One way to close that gap between pulses (and extend the working speed range) is a ‘blended’ system. This is basically two PWM installations with the nozzles physically offset and electronically out of phase. The two cycles then overlap or ‘blend’ the nozzle output in terms of both duty cycle and ground coverage.

How is H-SELECT different?

Multi-Step systems like H-SELECT combine up to four nozzles per nozzle body to maintain a set rate as the boom speed changes. The nozzles on each nozzle body will be selected in whatever order and combination best serves the forward speed of the boom at that moment.

This selection is constantly being compared to the ground speed and angular speed of the boom, and adjusted instantaneously with micro-second blending to avoid coverage gaps.

Up to 16 possible combinations make four nozzle systems accurate over a very broad speed range – from starting out to long, fast runs in broadacre paddocks. You could think of them as ‘tiered spraying on steroids’ with up 16 tiers instead of the usual three.

In fact, H-SELECT will work with virtually any combination of speed and boom width. It’s already working successfully on 54 metre HARDI PARAGON Aluminium booms.

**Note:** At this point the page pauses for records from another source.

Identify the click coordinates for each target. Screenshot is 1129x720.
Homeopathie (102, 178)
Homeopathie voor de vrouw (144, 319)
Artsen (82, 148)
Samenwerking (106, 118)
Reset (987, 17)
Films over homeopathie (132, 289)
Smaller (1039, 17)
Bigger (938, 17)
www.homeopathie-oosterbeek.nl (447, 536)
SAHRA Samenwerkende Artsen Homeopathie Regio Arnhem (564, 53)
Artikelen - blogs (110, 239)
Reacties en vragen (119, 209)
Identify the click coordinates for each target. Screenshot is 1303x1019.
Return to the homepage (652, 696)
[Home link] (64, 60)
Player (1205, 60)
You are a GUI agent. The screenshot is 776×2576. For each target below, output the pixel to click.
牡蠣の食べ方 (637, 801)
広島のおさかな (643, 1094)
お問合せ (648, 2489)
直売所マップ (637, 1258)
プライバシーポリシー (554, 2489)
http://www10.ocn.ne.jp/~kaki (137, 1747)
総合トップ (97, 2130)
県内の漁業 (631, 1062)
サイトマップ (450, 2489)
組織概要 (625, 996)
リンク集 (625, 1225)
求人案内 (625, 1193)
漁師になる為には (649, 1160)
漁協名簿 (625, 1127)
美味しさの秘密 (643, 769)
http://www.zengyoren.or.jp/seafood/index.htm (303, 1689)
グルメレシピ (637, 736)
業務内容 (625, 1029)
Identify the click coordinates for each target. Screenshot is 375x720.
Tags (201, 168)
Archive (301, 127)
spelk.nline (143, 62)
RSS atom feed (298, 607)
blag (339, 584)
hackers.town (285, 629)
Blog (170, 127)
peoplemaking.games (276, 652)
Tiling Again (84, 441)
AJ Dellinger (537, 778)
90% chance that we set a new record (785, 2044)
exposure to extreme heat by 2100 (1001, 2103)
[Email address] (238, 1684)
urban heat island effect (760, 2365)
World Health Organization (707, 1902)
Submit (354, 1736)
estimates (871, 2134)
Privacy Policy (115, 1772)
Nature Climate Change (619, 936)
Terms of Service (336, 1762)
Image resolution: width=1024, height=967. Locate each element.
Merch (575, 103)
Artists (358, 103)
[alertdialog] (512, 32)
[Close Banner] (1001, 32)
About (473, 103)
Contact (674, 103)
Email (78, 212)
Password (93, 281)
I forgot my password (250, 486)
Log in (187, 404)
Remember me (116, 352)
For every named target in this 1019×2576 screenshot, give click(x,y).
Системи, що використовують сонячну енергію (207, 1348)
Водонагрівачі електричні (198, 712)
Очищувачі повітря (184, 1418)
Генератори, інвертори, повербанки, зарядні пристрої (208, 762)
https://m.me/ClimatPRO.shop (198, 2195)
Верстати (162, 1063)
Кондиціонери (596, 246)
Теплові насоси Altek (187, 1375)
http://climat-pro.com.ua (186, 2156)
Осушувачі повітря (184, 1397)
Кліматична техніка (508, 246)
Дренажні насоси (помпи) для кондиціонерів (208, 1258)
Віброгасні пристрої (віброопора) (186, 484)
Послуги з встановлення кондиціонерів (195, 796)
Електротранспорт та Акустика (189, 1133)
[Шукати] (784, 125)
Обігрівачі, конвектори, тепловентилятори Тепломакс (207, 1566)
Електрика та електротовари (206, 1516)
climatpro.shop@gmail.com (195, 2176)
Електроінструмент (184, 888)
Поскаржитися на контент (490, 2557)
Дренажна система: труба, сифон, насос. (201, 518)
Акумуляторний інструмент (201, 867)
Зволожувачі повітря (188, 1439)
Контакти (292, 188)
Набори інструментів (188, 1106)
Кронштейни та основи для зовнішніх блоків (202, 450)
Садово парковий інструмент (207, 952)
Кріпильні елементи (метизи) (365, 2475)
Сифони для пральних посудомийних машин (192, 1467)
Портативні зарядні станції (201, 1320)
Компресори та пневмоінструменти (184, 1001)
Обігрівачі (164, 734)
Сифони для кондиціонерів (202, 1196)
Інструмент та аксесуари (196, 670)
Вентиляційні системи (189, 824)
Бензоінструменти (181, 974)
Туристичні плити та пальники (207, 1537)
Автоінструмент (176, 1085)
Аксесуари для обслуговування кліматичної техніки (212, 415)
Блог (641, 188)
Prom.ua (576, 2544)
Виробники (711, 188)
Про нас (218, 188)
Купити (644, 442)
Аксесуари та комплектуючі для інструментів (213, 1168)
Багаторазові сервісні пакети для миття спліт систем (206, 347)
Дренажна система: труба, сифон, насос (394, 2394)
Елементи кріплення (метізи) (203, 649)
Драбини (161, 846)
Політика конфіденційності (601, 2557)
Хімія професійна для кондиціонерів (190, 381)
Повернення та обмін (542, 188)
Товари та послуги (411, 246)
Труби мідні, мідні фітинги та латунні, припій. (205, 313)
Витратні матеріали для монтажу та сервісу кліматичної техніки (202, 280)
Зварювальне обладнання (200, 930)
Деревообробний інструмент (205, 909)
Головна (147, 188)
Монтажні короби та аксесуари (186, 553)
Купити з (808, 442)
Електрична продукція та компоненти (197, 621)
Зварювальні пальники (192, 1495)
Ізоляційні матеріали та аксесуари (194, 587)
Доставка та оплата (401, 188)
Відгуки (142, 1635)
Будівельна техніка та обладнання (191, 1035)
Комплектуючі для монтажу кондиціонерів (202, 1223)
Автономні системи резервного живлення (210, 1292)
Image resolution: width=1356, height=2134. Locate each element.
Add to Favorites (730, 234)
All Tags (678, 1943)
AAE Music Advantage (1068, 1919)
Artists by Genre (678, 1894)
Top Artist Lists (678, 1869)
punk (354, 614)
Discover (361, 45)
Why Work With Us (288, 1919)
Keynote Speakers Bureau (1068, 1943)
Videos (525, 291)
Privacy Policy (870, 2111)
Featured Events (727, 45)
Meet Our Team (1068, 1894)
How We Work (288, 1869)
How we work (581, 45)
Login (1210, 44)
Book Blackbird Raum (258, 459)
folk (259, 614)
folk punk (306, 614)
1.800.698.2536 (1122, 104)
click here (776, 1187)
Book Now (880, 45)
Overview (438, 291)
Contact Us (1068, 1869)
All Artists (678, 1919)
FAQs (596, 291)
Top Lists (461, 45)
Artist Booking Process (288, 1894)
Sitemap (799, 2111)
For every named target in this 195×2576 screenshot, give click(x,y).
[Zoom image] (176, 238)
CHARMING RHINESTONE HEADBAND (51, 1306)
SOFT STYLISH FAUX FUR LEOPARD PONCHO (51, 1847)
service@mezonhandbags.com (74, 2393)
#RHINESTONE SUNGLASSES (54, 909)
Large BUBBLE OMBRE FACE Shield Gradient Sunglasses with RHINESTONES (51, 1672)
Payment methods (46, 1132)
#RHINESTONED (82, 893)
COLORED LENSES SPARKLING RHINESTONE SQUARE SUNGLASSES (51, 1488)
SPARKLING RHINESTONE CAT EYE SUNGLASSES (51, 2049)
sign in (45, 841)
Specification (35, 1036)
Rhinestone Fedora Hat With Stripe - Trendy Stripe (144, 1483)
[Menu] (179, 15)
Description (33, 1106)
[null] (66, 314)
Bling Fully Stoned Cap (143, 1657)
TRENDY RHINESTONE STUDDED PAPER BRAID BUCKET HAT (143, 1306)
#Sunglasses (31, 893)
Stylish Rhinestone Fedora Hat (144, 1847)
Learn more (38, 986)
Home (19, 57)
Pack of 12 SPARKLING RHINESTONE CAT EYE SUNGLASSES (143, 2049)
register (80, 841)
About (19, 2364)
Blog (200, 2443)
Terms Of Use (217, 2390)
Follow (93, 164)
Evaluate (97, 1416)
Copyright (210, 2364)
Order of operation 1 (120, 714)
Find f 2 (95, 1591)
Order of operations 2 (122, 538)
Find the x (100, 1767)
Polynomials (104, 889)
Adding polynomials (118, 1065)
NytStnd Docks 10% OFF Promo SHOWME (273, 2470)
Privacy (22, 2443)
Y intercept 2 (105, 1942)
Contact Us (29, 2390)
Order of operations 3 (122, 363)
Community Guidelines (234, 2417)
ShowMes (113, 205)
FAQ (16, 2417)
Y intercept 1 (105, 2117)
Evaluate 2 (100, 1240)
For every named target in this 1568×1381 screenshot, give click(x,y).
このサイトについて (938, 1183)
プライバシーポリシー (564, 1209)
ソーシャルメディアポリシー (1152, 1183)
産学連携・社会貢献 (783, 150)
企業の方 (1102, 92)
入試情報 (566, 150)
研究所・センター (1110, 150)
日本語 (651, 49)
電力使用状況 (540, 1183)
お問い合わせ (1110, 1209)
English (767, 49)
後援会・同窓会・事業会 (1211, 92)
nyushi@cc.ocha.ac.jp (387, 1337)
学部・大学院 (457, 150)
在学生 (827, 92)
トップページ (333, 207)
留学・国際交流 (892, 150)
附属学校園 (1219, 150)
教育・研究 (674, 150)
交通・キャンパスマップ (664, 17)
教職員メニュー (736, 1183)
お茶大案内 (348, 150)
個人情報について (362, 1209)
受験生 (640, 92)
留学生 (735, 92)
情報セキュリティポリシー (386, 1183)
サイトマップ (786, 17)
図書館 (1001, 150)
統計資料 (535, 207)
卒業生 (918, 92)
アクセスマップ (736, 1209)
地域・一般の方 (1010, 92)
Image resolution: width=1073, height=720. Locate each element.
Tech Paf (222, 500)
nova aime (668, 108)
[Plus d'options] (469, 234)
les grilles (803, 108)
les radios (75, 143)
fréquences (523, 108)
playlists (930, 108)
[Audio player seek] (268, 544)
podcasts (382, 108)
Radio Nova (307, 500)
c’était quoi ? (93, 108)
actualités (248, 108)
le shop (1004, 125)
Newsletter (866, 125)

Changing nozzles rather than pressure or flow rates preserves the quality of the spray application. It also means pressure adjustment can be used to switch between Very Fine, Fine, Medium, Coarse and Very Coarse droplets while on the move.

Not all Multi-Step systems use four nozzles per nozzle body. Operators may also use their four nozzle system as a three (with 12 possible combinations), saving the fourth position for a special purpose nozzle such as a fertilizer jet.

That said, four nozzles appears to give the best speed range and overall rate accuracy.

Making the choice

PWM’s on-off switching makes it unreliable with very coarse droplets and unsuitable for air induction nozzles. A continual flow Multi-Step system doesn’t have either of those problems.

The sheer number off possible configurations does mean a Multi-Step system needs careful planning – something HARDI addresses with the Nozzle Watch Windows® PC application. This software can recommend an optimum nozzle selection for any speed range or calculate performance for a specific nozzle set – and predict rate accuracy for the whole spray job.

Whether you prefer PWM or a Multi-Step system like H-SELECT can depend on your sprayer setup, boom width and spraying speeds.

But at least now you can tell them apart!


References

1. Gordon, Bill. Spray Application Manual for Grain Growers, Module 16, Overview of the spraying systems available, GRDC, Undated.

2. Campbell, Bill & Gordon, Bill.  Pulse Width Sprayers: What we have learnt, correct operation and looking ahead, GRDC, April 2019.